By Steve Givens
Companies, especially eCommerce retailers, are under a lot of financial pressure. Not only are they competing against other brands in getting eyes on their products, but fulfillment and shipping costs are a huge factor in determining margins and sales success. Charge the buyer too much for shipping and they will buy from the competitor. Charge too little, and the retailer loses money. And if the eCommerce retailer offers free shipping, the financial stakes can be even higher.
The good news is that online retailers importing goods have a potential legal loophole to reduce costs if they take advantage of it and use it properly. That loophole is Section 321 (a)(2)(c) of the Tariff Act of 1930, commonly referred to as Section 321. It allows companies to avoid paying duties and tariffs on goods imported into the U.S. with total order values of $800. In addition to better-managing costs, this helps brands increase customer satisfaction to grow their business.
I’ve been in the fulfillment and transportation solutions industry for over 30 years, currently as managing director of fulfillment optimization at Shipware. My team and I help eCommerce brands optimize their third-party logistics (3PL) fulfillment relationships to reduce cost, improve service and enhance the customer experience. We also help 3PLs optimize their small parcel and LTL/FTL freight solutions to lowering costs by choosing the best carrier options while reducing transit times and delivering the maximum customer value.

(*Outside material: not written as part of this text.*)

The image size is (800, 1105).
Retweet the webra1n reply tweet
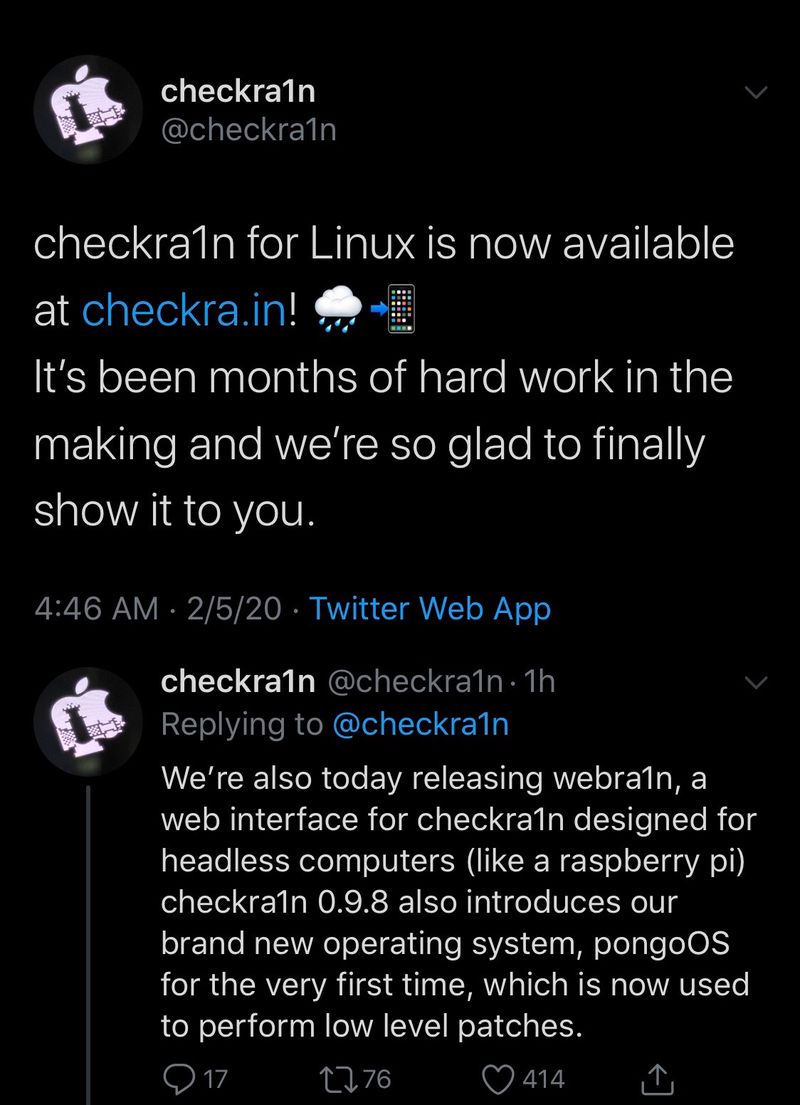(x=337, y=1078)
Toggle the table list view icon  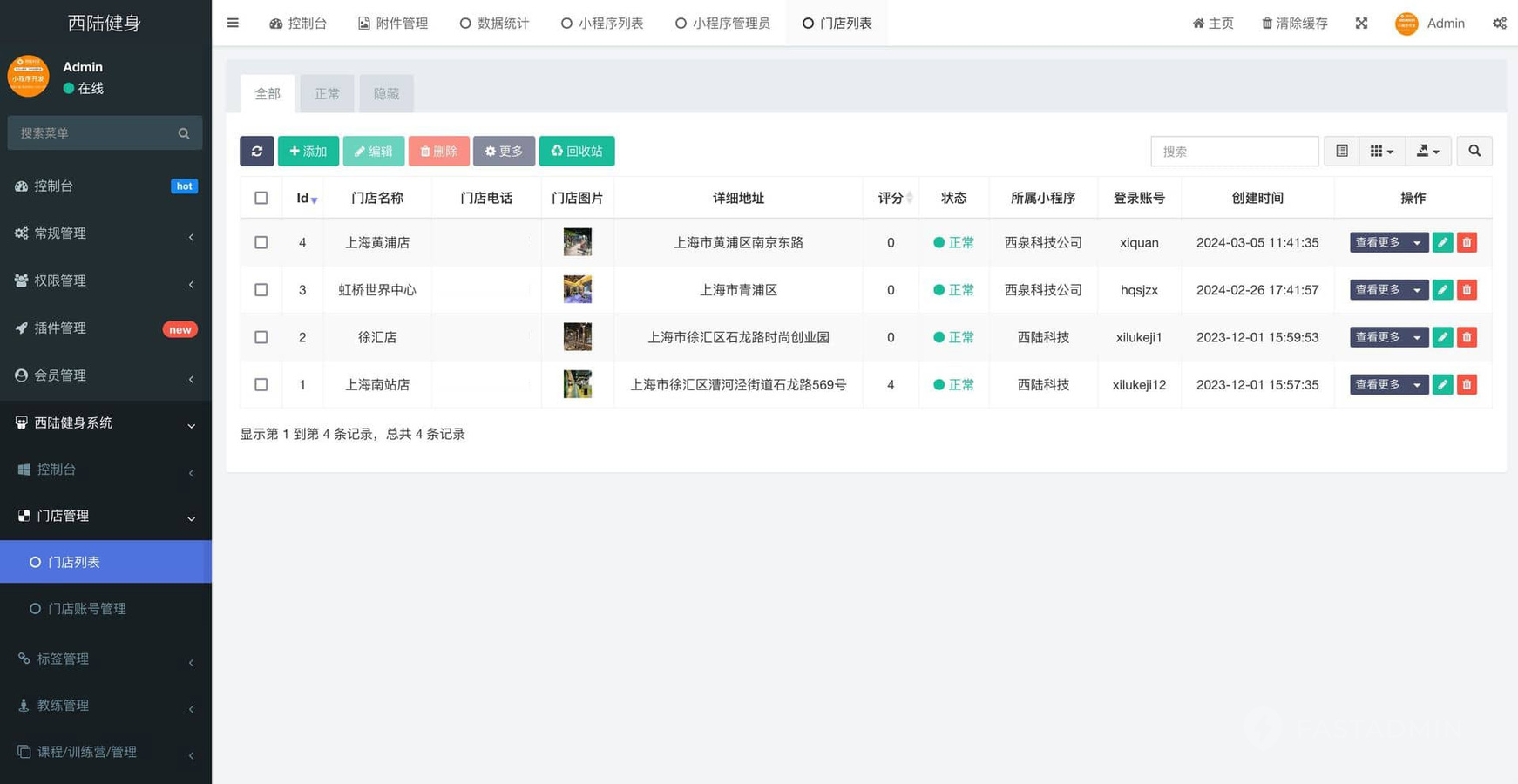click(x=1341, y=151)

I give you this background to say that Section 321 is a tool that more eCommerce brands need to understand to provide their clients better service and grow their businesses.
Section 321: An Overview
Under Section 321 of the Tariff Act of 1930, companies are not required to pay duties and tariffs on goods imported into the United States if the aggregate fair value of the goods is less than $800 in the country they are shipped from. This is referred to as the de minimis tax exemption, a Latin phrase meaning it is negligible or trivial. The de minimis amount used to be $200, but the government raised it to $800 (excluding shipping costs) in 2016.
While this seems like a boon for eCommerce companies (and it is!), ultimately, it is also helpful for the government. That’s because the government can more quickly clear lower-priced goods from U.S. Customs and Border Protection’s (CBP) plate and get them on their way without backlogging their system.
Why Businesses Need to Understand Section 321
If an eCommerce company, or any company for that matter, uses Section 321 properly, it can ultimately lower the prices of goods offered to customers and/or increase profit margins, as merchants avoid paying taxes and duties on imported goods. That results in cost savings, which can be passed along to customers and positively affect the company’s bottom line.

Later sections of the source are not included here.